Search code examples
mahoutmahout-recommender

Apache Mahout Normalization Rating Dataset


It is possible to apply normalization rating data using mean-centering or z-score before I apply the rest of algorithm?

thank in advance


Solution

  • Are you trying to predict ratings or are your trying to recommend products for consumption?

    Very few uses of a recommender are really trying to predict ratings, they are usually trying to rank recommendations in the best way so they can show the top few. In which case using the log-likehood ratio works the best and it will ignore ratings since it calculates weights using a probabilistic method.
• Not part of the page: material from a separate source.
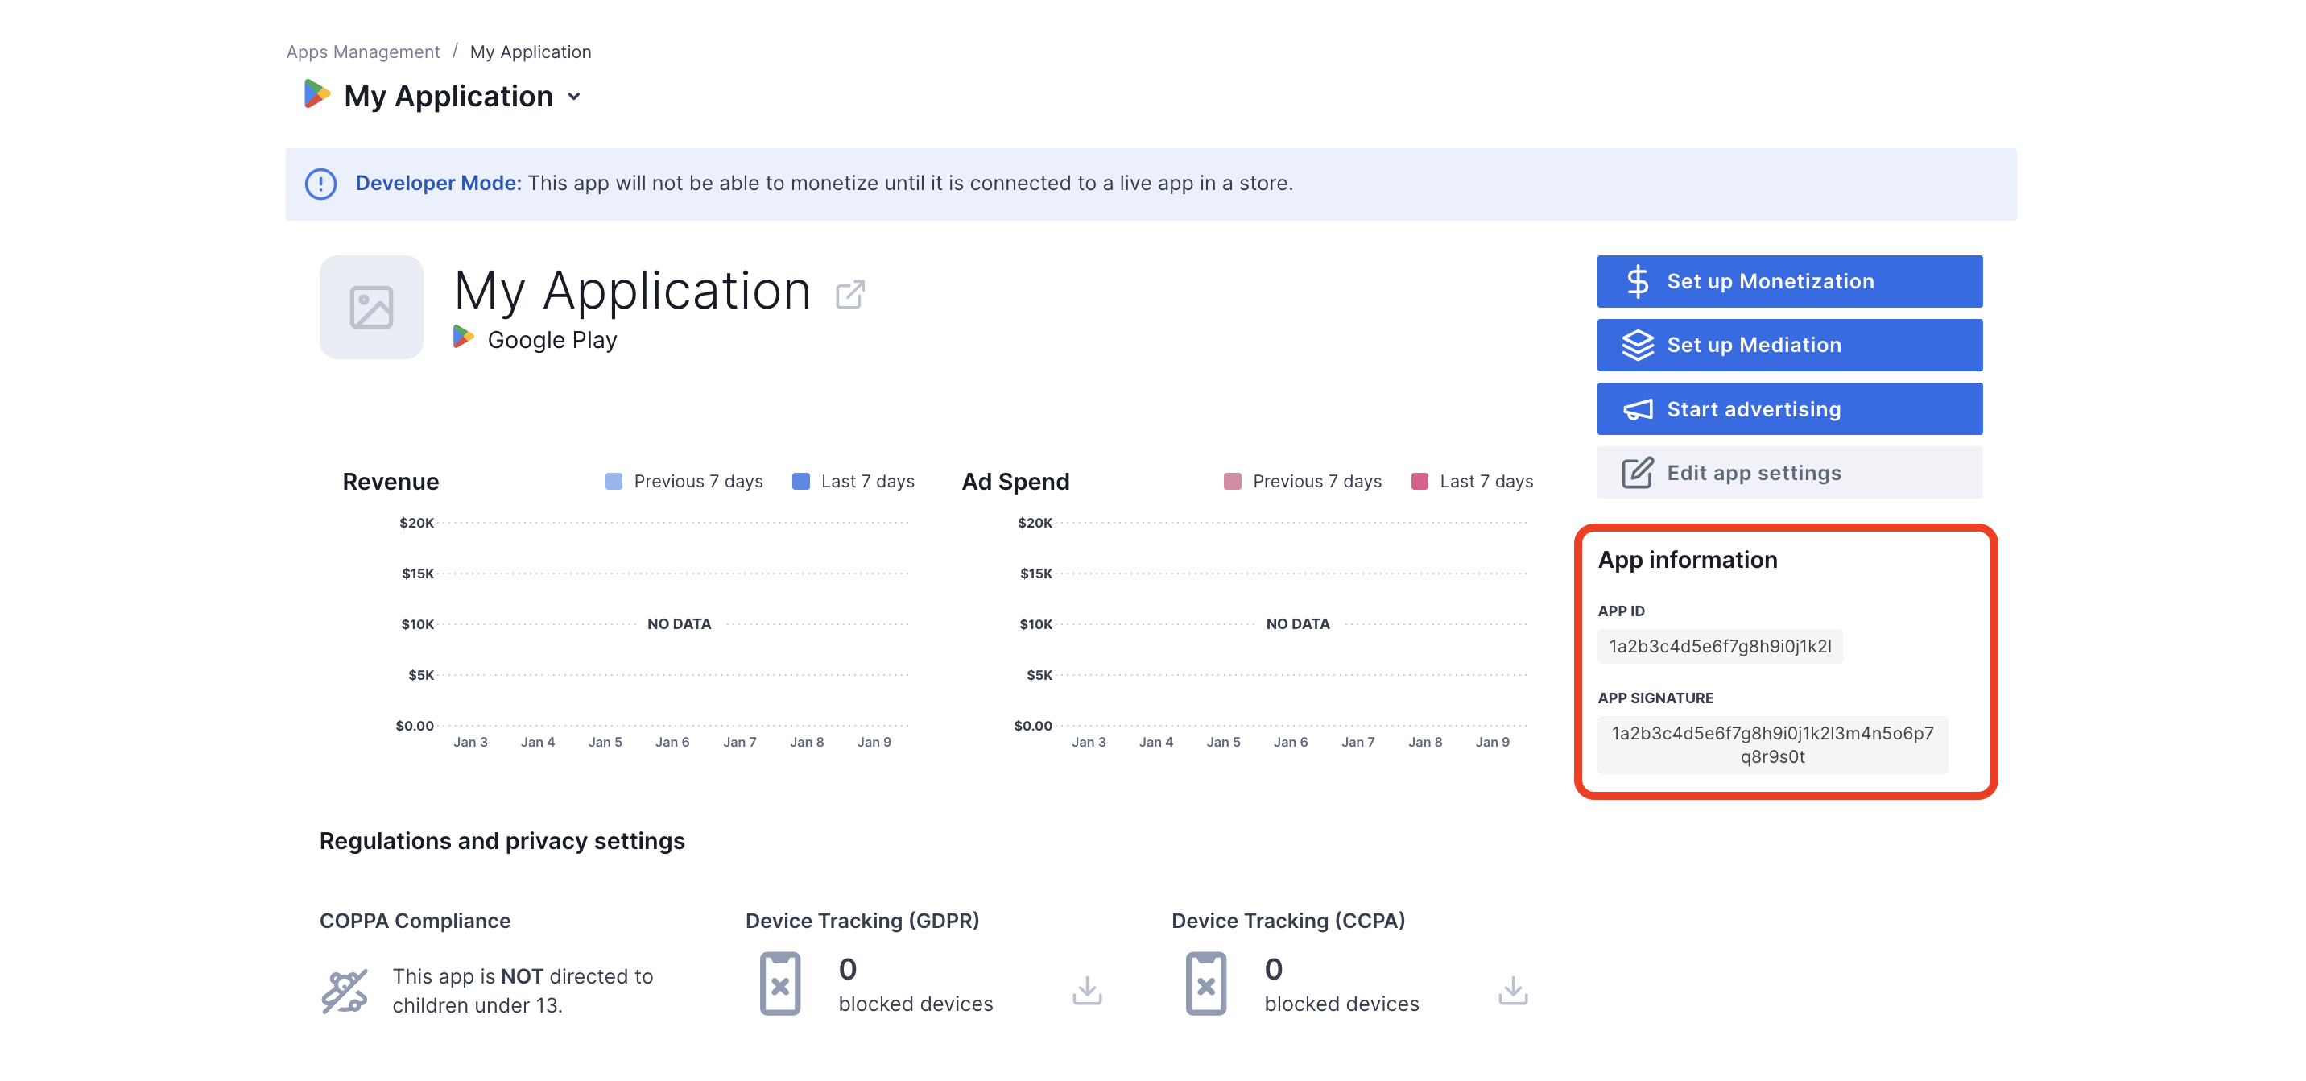Click the Edit app settings icon
2306x1081 pixels.
[1636, 472]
    If you have thumbs-down ratings mixed with thumbs-up ratings you need to decide what is unambiguously thumbs-up because you want to only recommend good things. For instance if you have a 1-5 star rating system it might be best to throw away all 1-3 ratings and only use 4-5. This seems counter-intuitive to some but really does produce better ranking. If you are looking at cross-validation offline tests make sure to use something like mean average precision--you want a precision measure since this measures ranking, don't use RMSE, which measures rating.

    If you are sure you want to predict ratings you can normalize each individuals ratings to fit in the same scale for all users but in the recommender don't use SIMILARITY_LOGLIKELIHOOD, use SIMILARITY_COSINE, which doesn't ignore preference weights. Then you can measure RMSE for cross-validation.